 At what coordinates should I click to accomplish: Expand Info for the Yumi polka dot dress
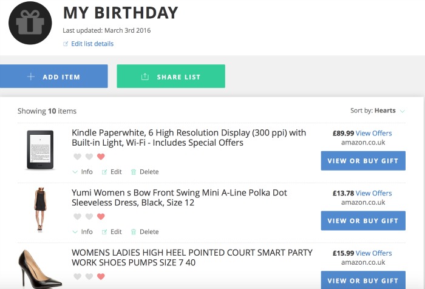(x=83, y=232)
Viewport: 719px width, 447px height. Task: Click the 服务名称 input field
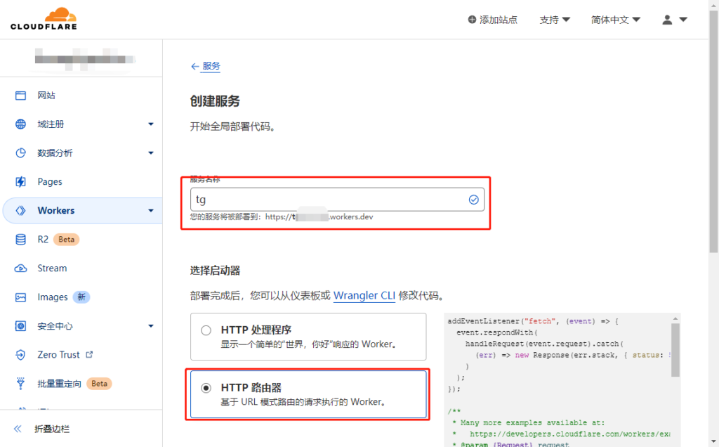pos(327,200)
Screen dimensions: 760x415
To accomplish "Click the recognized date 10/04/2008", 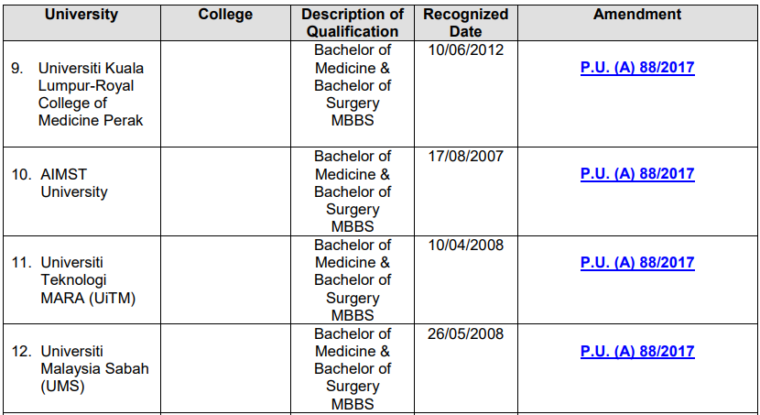I will tap(465, 246).
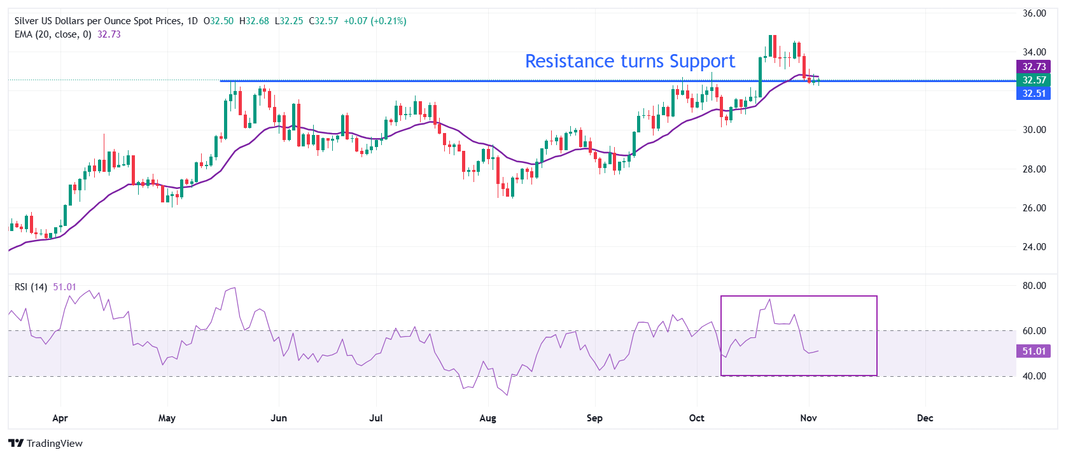Viewport: 1066px width, 457px height.
Task: Click the TradingView wordmark text
Action: (55, 444)
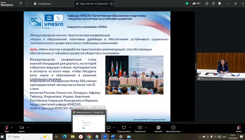Open Microsoft Word from the taskbar
The height and width of the screenshot is (140, 245).
click(x=113, y=137)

##########

◆ THE TASK
Repeat exactly the lines from the start of the entries down to the line with "Screen dimensions: 760x415", keeping both ends but none of the pictures.

◆ SOLVED EXERCISE
 At what coordinates should I click to accomplish: Expand Info for the Yumi polka dot dress
(x=83, y=232)
Viewport: 719px width, 447px height. Task: Click the 服务名称 input field
pos(327,200)
Screen dimensions: 760x415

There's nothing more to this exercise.